PROBLEM TO WORK ON: Would you repeat each of the lines below exactly?

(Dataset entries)

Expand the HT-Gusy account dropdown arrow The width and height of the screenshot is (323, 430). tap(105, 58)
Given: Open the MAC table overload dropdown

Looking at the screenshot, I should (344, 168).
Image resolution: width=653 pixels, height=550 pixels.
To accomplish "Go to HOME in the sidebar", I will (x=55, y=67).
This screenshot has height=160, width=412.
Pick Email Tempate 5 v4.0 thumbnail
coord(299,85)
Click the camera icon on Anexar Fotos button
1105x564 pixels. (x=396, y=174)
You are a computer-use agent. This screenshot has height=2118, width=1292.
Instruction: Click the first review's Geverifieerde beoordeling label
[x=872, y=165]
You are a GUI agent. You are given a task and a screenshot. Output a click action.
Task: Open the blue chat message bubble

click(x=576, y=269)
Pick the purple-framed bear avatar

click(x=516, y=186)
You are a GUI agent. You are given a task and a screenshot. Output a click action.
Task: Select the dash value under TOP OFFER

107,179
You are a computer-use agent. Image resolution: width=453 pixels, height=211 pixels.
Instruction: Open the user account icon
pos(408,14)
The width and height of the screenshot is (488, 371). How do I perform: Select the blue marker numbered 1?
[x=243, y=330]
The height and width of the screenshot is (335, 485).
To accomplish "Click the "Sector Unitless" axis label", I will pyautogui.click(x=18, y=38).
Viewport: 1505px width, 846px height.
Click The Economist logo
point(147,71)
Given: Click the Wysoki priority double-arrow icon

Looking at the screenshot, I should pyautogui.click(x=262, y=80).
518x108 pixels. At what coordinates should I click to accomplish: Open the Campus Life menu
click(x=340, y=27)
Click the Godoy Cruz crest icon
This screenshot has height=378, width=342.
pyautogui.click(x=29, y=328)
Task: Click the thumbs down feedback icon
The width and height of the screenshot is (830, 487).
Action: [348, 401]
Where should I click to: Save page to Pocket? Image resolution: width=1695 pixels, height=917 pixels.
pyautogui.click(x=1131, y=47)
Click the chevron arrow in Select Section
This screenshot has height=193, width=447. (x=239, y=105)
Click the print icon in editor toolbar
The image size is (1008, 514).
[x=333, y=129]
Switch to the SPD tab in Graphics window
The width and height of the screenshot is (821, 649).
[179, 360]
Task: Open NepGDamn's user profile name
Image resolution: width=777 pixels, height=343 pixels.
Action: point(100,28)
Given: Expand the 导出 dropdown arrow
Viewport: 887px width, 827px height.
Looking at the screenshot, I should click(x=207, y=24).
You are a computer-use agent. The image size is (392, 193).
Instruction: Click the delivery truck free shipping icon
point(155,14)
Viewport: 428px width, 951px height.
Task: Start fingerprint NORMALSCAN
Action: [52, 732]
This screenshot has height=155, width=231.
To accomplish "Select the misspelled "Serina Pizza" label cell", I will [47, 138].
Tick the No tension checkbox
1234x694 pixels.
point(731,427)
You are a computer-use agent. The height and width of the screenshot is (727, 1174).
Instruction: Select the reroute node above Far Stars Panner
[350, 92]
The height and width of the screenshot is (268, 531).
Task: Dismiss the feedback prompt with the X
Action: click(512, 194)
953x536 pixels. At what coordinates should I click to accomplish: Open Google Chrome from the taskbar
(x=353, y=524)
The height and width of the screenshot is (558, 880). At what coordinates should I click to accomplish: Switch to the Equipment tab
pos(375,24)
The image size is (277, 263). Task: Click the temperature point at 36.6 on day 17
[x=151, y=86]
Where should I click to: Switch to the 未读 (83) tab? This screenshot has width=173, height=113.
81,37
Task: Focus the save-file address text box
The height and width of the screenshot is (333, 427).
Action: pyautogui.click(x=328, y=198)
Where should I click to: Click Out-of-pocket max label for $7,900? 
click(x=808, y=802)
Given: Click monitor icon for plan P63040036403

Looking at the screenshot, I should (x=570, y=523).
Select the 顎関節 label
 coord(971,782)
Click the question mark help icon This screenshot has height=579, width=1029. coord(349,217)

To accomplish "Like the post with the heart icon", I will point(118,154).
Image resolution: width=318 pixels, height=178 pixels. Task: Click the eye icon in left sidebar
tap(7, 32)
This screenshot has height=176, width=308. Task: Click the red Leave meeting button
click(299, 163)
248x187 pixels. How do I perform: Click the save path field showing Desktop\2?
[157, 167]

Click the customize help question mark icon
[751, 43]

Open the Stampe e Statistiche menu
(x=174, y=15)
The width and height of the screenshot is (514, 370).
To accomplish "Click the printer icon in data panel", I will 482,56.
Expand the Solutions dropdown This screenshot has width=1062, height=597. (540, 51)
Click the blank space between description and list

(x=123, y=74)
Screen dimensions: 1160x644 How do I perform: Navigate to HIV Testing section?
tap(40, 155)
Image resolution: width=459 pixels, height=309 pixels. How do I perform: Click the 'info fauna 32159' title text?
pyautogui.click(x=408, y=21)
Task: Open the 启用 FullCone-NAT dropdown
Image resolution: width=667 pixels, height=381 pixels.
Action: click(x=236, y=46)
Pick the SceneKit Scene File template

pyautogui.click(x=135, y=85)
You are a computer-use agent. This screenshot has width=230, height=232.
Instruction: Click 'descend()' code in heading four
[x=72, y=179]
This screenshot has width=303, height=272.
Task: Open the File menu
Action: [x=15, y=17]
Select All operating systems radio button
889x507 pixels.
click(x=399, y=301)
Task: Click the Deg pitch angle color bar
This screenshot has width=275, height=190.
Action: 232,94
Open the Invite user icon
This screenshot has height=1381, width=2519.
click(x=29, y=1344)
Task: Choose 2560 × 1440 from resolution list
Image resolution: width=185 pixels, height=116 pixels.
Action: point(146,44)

ANSWER SECTION:
Expand the HT-Gusy account dropdown arrow The width and height of the screenshot is (323, 430). tap(105, 58)
Given: Open the MAC table overload dropdown

Looking at the screenshot, I should (344, 168).
Image resolution: width=653 pixels, height=550 pixels.
To accomplish "Go to HOME in the sidebar", I will (x=55, y=67).
This screenshot has height=160, width=412.
Pick Email Tempate 5 v4.0 thumbnail
coord(299,85)
Click the camera icon on Anexar Fotos button
1105x564 pixels. (x=396, y=174)
You are a computer-use agent. This screenshot has height=2118, width=1292.
Instruction: Click the first review's Geverifieerde beoordeling label
[x=872, y=165]
You are a GUI agent. You are given a task and a screenshot. Output a click action.
Task: Open the blue chat message bubble

click(x=576, y=269)
Pick the purple-framed bear avatar

click(x=516, y=186)
You are a GUI agent. You are given a task and a screenshot. Output a click action.
Task: Select the dash value under TOP OFFER

107,179
You are a computer-use agent. Image resolution: width=453 pixels, height=211 pixels.
Instruction: Open the user account icon
pos(408,14)
The width and height of the screenshot is (488, 371). How do I perform: Select the blue marker numbered 1?
[x=243, y=330]
The height and width of the screenshot is (335, 485).
To accomplish "Click the "Sector Unitless" axis label", I will pyautogui.click(x=18, y=38).
Viewport: 1505px width, 846px height.
Click The Economist logo
point(147,71)
Given: Click the Wysoki priority double-arrow icon

Looking at the screenshot, I should pyautogui.click(x=262, y=80).
518x108 pixels. At what coordinates should I click to accomplish: Open the Campus Life menu
click(x=340, y=27)
Click the Godoy Cruz crest icon
This screenshot has height=378, width=342.
pyautogui.click(x=29, y=328)
Task: Click the thumbs down feedback icon
The width and height of the screenshot is (830, 487).
Action: [348, 401]
Where should I click to: Save page to Pocket? Image resolution: width=1695 pixels, height=917 pixels.
pyautogui.click(x=1131, y=47)
Click the chevron arrow in Select Section
This screenshot has height=193, width=447. (x=239, y=105)
Click the print icon in editor toolbar
The image size is (1008, 514).
[x=333, y=129]
Switch to the SPD tab in Graphics window
The width and height of the screenshot is (821, 649).
[179, 360]
Task: Open NepGDamn's user profile name
Image resolution: width=777 pixels, height=343 pixels.
Action: point(100,28)
Given: Expand the 导出 dropdown arrow
Viewport: 887px width, 827px height.
Looking at the screenshot, I should click(x=207, y=24).
You are a computer-use agent. The image size is (392, 193).
Instruction: Click the delivery truck free shipping icon
point(155,14)
Viewport: 428px width, 951px height.
Task: Start fingerprint NORMALSCAN
Action: [52, 732]
This screenshot has height=155, width=231.
To accomplish "Select the misspelled "Serina Pizza" label cell", I will [47, 138].
Tick the No tension checkbox
1234x694 pixels.
point(731,427)
You are a computer-use agent. The height and width of the screenshot is (727, 1174).
Instruction: Select the reroute node above Far Stars Panner
[350, 92]
The height and width of the screenshot is (268, 531).
Task: Dismiss the feedback prompt with the X
Action: click(512, 194)
953x536 pixels. At what coordinates should I click to accomplish: Open Google Chrome from the taskbar
(x=353, y=524)
The height and width of the screenshot is (558, 880). At what coordinates should I click to accomplish: Switch to the Equipment tab
pos(375,24)
The image size is (277, 263). Task: Click the temperature point at 36.6 on day 17
[x=151, y=86]
Where should I click to: Switch to the 未读 (83) tab? This screenshot has width=173, height=113.
81,37
Task: Focus the save-file address text box
The height and width of the screenshot is (333, 427).
Action: pyautogui.click(x=328, y=198)
Where should I click to: Click Out-of-pocket max label for $7,900? 
click(x=808, y=802)
Given: Click monitor icon for plan P63040036403

Looking at the screenshot, I should (x=570, y=523).
Select the 顎関節 label
 coord(971,782)
Click the question mark help icon This screenshot has height=579, width=1029. coord(349,217)

To accomplish "Like the post with the heart icon", I will point(118,154).
Image resolution: width=318 pixels, height=178 pixels. Task: Click the eye icon in left sidebar
tap(7, 32)
This screenshot has height=176, width=308. Task: Click the red Leave meeting button
click(299, 163)
248x187 pixels. How do I perform: Click the save path field showing Desktop\2?
[157, 167]

Click the customize help question mark icon
[751, 43]

Open the Stampe e Statistiche menu
(x=174, y=15)
The width and height of the screenshot is (514, 370).
To accomplish "Click the printer icon in data panel", I will 482,56.
Expand the Solutions dropdown This screenshot has width=1062, height=597. (540, 51)
Click the blank space between description and list

(x=123, y=74)
Screen dimensions: 1160x644 How do I perform: Navigate to HIV Testing section?
tap(40, 155)
Image resolution: width=459 pixels, height=309 pixels. How do I perform: Click the 'info fauna 32159' title text?
pyautogui.click(x=408, y=21)
Task: Open the 启用 FullCone-NAT dropdown
Image resolution: width=667 pixels, height=381 pixels.
Action: click(x=236, y=46)
Pick the SceneKit Scene File template

pyautogui.click(x=135, y=85)
You are a computer-use agent. This screenshot has width=230, height=232.
Instruction: Click 'descend()' code in heading four
[x=72, y=179]
This screenshot has width=303, height=272.
Task: Open the File menu
Action: [x=15, y=17]
Select All operating systems radio button
889x507 pixels.
click(x=399, y=301)
Task: Click the Deg pitch angle color bar
This screenshot has width=275, height=190.
Action: 232,94
Open the Invite user icon
This screenshot has height=1381, width=2519.
click(x=29, y=1344)
Task: Choose 2560 × 1440 from resolution list
Image resolution: width=185 pixels, height=116 pixels.
Action: point(146,44)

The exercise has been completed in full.